VIA LIBERA AGLI EMENDAMENTI PER ESCLUDERE SINDACATI
Nel corso della seduta del 27 novembre della I Commissione Affari Costituzionali della Camera sulla proposta di legge sul lobbying sono stati approvati gli emendamenti 3.14 (Boschi) e 3.15 (Urzì). Le modifiche esonerano le organizzazioni dei datori di lavoro e i sindacati dalle nuove misure in materia di trasparenza previste dalla proposta di legge a firma di Nazario Pagano (FI) “Disciplina dell’attività di relazioni istituzionali per la rappresentanza di interessi” (2336). La norma in questione stabilisce principi e regole per garantire la trasparenza, la tracciabilità e l’accessibilità delle attività di rappresentanza di interessi.
Tuttavia, le modifiche introdotte dagli emendamenti a firma rispettivamente di Maria Elena Boschi (IV) e Alessandro Urzì (FdI), secondo #Lobbying4Change, FERPI e UNA, rischierebbero di indebolire la coerenza complessiva del testo della proposta di legge, escludendo le principali rappresentanze delle imprese e delle categorie economiche.
I LOBBISTI: SERVONO REGOLE UGUALI PER TUTTI
La legge sul lobbying deve essere uguale per tutti. È il messaggio lanciato dalle organizzazioni, che sottolineano come in ordinamenti dove l’attività di lobbying è regolata efficacemente non esistono distinzioni tra categorie politicamente attive. Paesi come Austria e Regno Unito, invece, pagano il prezzo di una regolamentazione debole e parziale, incapace di garantire la piena trasparenza. In quest’ottica, le organizzazioni chiedono al Parlamento di introdurre correttivi al fine di “evitare modifiche che potrebbero ridurre l’impatto della riforma e limitarne la capacità di migliorare la trasparenza delle decisioni pubbliche”.

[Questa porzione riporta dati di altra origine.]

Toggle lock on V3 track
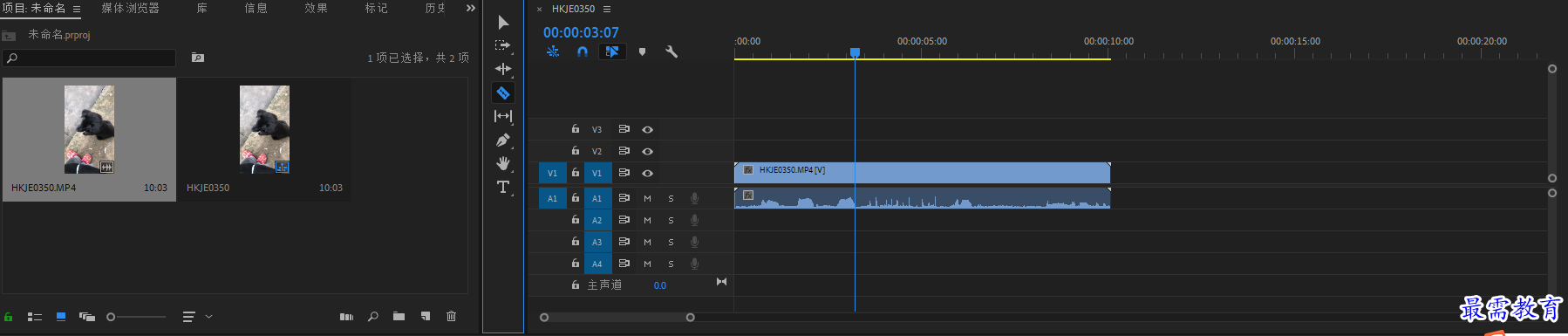This screenshot has width=1568, height=336. click(576, 129)
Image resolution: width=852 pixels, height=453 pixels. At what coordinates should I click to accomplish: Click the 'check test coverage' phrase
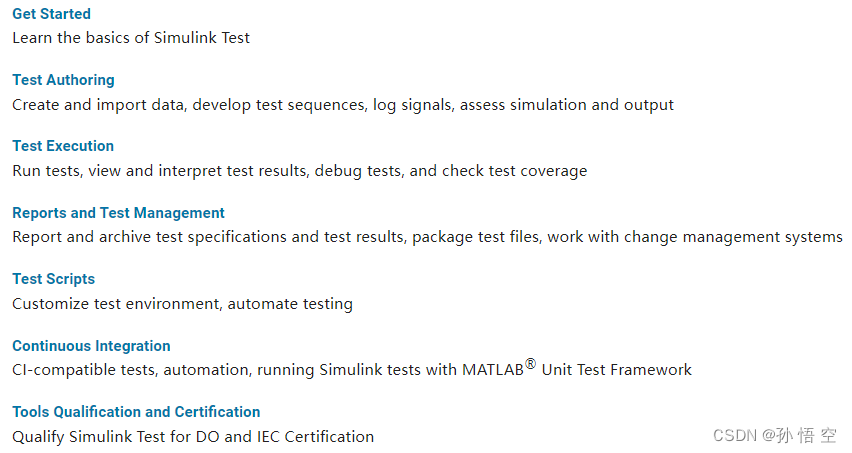click(515, 171)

“Una legge sulla trasparenza non può valere solo per alcuni: introdurre eccezioni significa ridurre in modo significativo l’efficacia e la credibilità”, dichiarano congiuntamente le organizzazioni. “La definizione di attività di rappresentanza contenuta nel testo è chiara: tutti i soggetti che influenzano i processi decisionali pubblici devono essere sottoposti agli stessi obblighi. Sottrarne alcuni significherebbe indebolire alla radice l’efficacia della riforma”.
L’ESPERIENZA FALLITA DEI REGISTRI
La legge rischia di rimanere carta straccia. Infatti, le organizzazioni sottolineano che in diverse Regioni i registri previsti dalla normativa non sono mai stati attivati o aggiornati. Un gap che compromette la capacità delle leggi di produrre effetti reali.
“L’Italia non ha bisogno di un’altra legge che potrebbe non avere effetti concreti: ha bisogno di un provvedimento che funzioni davvero, che tratti allo stesso modo tutti gli attori che partecipano ai processi decisionali pubblici”, affermano le organizzazioni. “Se l’obiettivo è rafforzare la trasparenza, la fiducia nelle istituzioni e la qualità dei processi democratici, allora i requisiti devono essere universali. Nessuno può esserne escluso”.